Similarly with, you know, integrate with experiment tracking tools like Weights and Biases or MLflow. Like, 1 of the things that people like about Ray, I mentioned you can run Ray anywhere, but Ray is also super framework agnostic. Like, you can use it with any other tools out there. Right? Certainly with any Python libraries or deep learning frameworks like PyTorch and TensorFlow or scikit learn, it's very compatible with what you're trying to do. So I don't know if there's any of these tools in the space, you know, where we don't think there could be a good integration story.
[00:32:57] Unknown:
And I know that the last time we talked, towards the end of the conversation, I was asking about the language ecosystem aspect of Ray where, initially, it was very focused on Python because of the strong focus of the Python community on machine learning and AI. And I was asking about the capabilities of Ray to be able to support some of the other language run times, and I know that you had said that there was at least some initial goals of being able to do that.
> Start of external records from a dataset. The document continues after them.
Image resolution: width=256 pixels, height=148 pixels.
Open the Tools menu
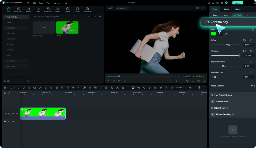41,3
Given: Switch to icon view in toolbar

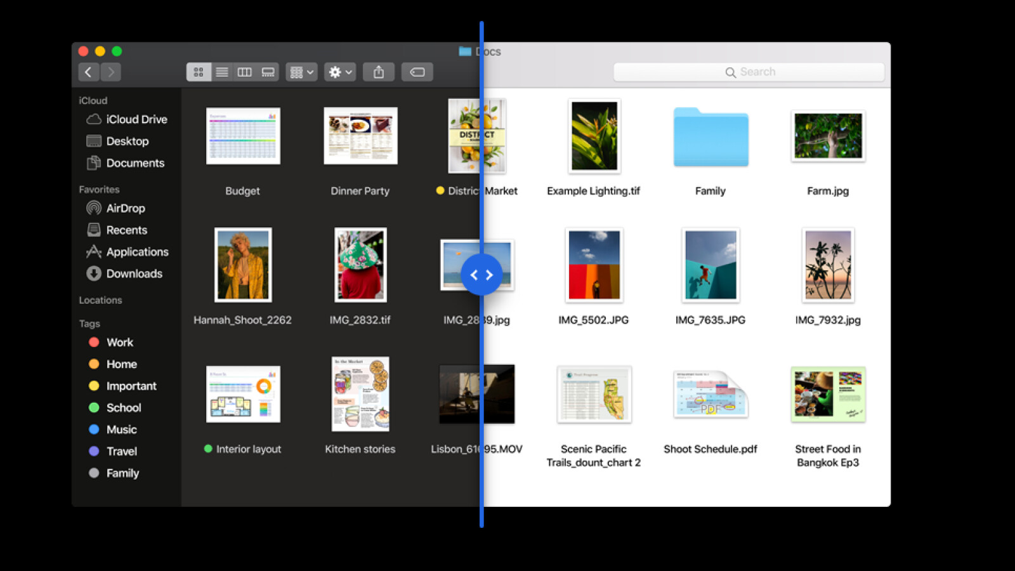Looking at the screenshot, I should [x=199, y=72].
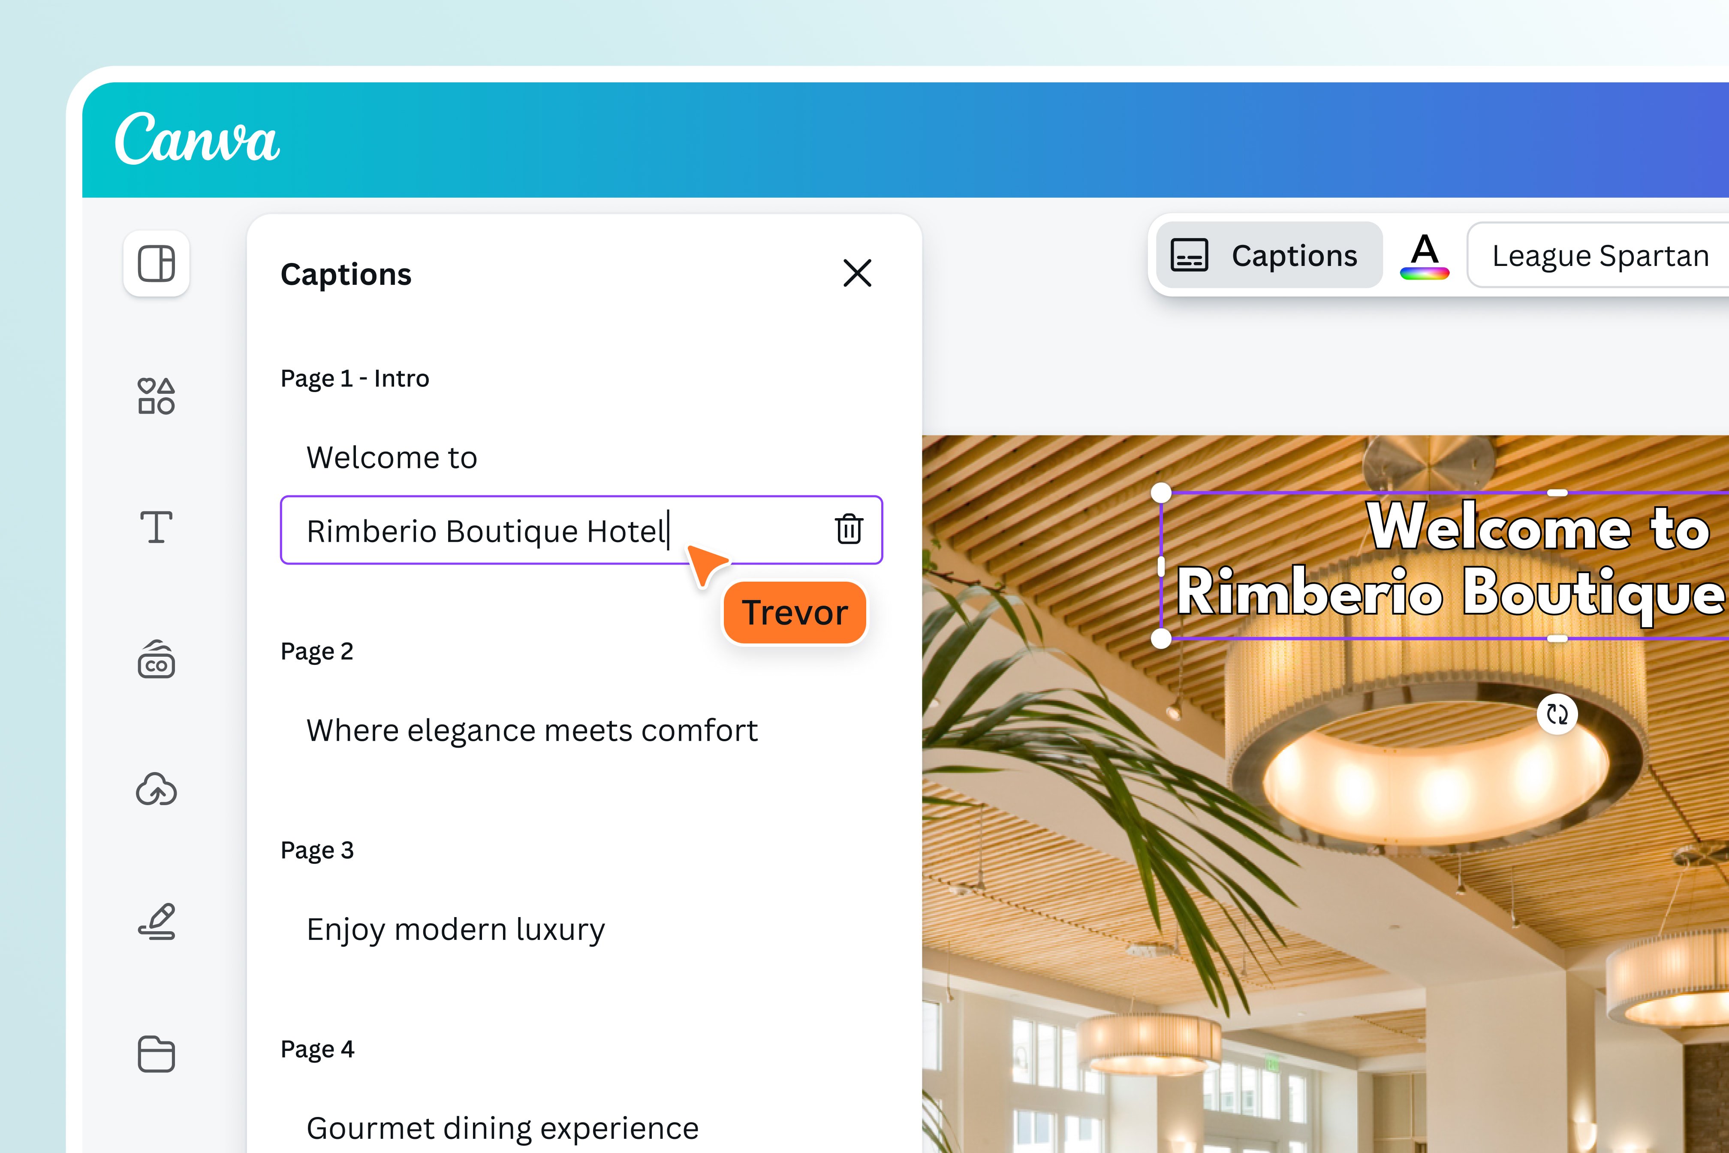Open the Design panel in the sidebar

tap(156, 264)
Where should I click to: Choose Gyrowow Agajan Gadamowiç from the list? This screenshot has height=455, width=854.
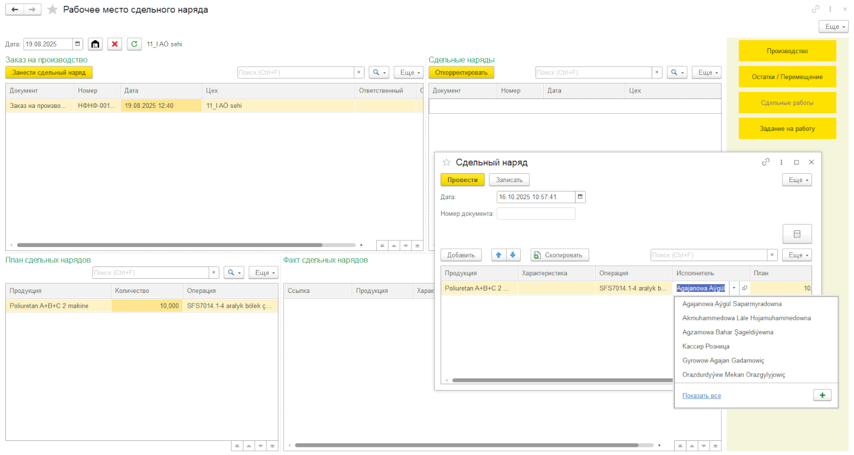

So I'm curious what the current state of affairs is with regard to being able to use Ray for scaling compute across other language run times. Things may not have changed there so much since the last time we chatted. We are very focused on Python as,
[00:33:41] Unknown:
you know, the main use case where we're trying to make it super successful. That said, people also use Ray to scale Java and, you know, supporting a couple different languages like that has made us, you know, in a good way, forced us to design the whole system in a pretty language agnostic way. Right? So that eventually, you'll be able to, you know, use Ray to scale computation in many different languages. There's a little bit of work right now happening on Rust, scaling Rust, but by far, the majority of work is on Python. And, of course, part of Ray is written in Python, but a lot of Ray is written in c plus plus and that turns out to be a pretty good combination for building performance systems.
[00:34:22] Unknown:
In your experience of working with the Ray community, building the framework, building the business around it, and helping to grow that ecosystem, You
[00:34:38] Unknown:
You know, this isn't entirely unexpected, but 1 of the things that has been great to see is, you know, seeing more and more organizations either evaluating reinforcement learning for their use cases or actually, you know, really succeeding with reinforcement learning in ways that, you know, they wouldn't have been able to do with without reinforcement learning. We've seen that certainly in gaming recommendations, you know, starting to see that as well in, like, industrial applications and then potentially medical applications. So there's a lot of promise there. I think that's 1 of the main unexpected things.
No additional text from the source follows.